# Document segment:
*** Block opens ***

Most false positives (i.e. missing design bugs) during the practice of model checking on industrial designs can be reduced to the problem of a failing cover. Debugging the root cause of such a failing cover can be a laborious process, when the formal testbench has many constraints. This article describes a solution to minimize the number of model checking runs to isolate a minimal set of constraints necessary for the failure. This helps improve formal verification productivity.
1. INTRODUCTION
Formal verification in the form of model checking has become an integral part of the chip design sign-off process at many semiconductor companies. The process involves building formal testbenches that can exhaustively verify certain design units. This process complements the simulation testbenches that typically run at full-chip or subsystem level.
There can be many reasons why any verification methodology (simulation or formal) can give rise to false negatives or false positives, undermining the confidence built by the verification process. False negatives are typically less worrisome because they are accompanied by a failure report or a counterexample that can be analyzed to determine if the root cause is a design bug. False positives in formal verification are important to eliminate, and often debugging the root cause of such false positives can be very tedious.
This topic assumes an even higher importance since formal verification is a newer methodology, and the reasons for false positives are different than in simulation. One of the main reasons for false positives is presence of over- constraints, often resulting in constraints that unexpectedly conflict with each other. The focus of this article is to make it easier to debug such false positives.
The first place to start is to identify the presence of false positives. Some symptoms of false positives are:
- A user-written cover property fails unexpectedly
- A tool-generated cover on a sub-formula of a user- written assert fails (typically reported as a vacuous proof by a formal tool)
- The proof time for an assert is much faster than expected!
- Dead-ends are reported by either the simulation or the formal tool
For the remainder of this article, we will assume that the formal user is adept at identifying such symptoms and reducing them to a failing cover on the design, although this process in itself can be non-trivial.

*** Block closes ***

Reproduce the stretch of the article on false positives from "Most false positives" through "formal verification productivity.". The entries after this point have nothing to do with the article on false positives.

# Recorded information:
*** Block opens ***

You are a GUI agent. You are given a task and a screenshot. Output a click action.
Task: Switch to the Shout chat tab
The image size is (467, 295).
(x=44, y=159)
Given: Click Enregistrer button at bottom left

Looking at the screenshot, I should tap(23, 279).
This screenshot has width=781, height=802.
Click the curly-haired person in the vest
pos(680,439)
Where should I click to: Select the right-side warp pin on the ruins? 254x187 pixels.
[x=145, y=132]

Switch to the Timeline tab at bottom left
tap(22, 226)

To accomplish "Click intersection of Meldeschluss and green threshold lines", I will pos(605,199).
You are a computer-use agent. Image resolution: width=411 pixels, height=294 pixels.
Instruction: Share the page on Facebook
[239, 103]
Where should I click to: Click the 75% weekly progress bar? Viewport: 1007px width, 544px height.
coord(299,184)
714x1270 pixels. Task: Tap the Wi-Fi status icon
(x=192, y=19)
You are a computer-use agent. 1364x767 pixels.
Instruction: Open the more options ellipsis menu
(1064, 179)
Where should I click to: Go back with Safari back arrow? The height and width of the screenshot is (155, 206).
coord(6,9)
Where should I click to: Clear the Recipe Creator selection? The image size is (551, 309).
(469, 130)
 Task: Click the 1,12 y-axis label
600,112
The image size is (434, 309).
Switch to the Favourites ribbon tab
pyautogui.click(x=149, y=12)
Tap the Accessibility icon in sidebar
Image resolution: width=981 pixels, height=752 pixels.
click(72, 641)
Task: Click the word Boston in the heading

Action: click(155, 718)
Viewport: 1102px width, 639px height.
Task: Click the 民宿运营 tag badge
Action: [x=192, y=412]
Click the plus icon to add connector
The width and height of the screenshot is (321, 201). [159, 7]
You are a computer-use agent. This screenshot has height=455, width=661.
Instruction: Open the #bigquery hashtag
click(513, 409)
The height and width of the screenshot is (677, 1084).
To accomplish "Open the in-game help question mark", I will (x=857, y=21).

*** Block closes ***

# Result of this task:
Most false positives (i.e. missing design bugs) during the practice of model checking on industrial designs can be reduced to the problem of a failing cover. Debugging the root cause of such a failing cover can be a laborious process, when the formal testbench has many constraints. This article describes a solution to minimize the number of model checking runs to isolate a minimal set of constraints necessary for the failure. This helps improve formal verification productivity.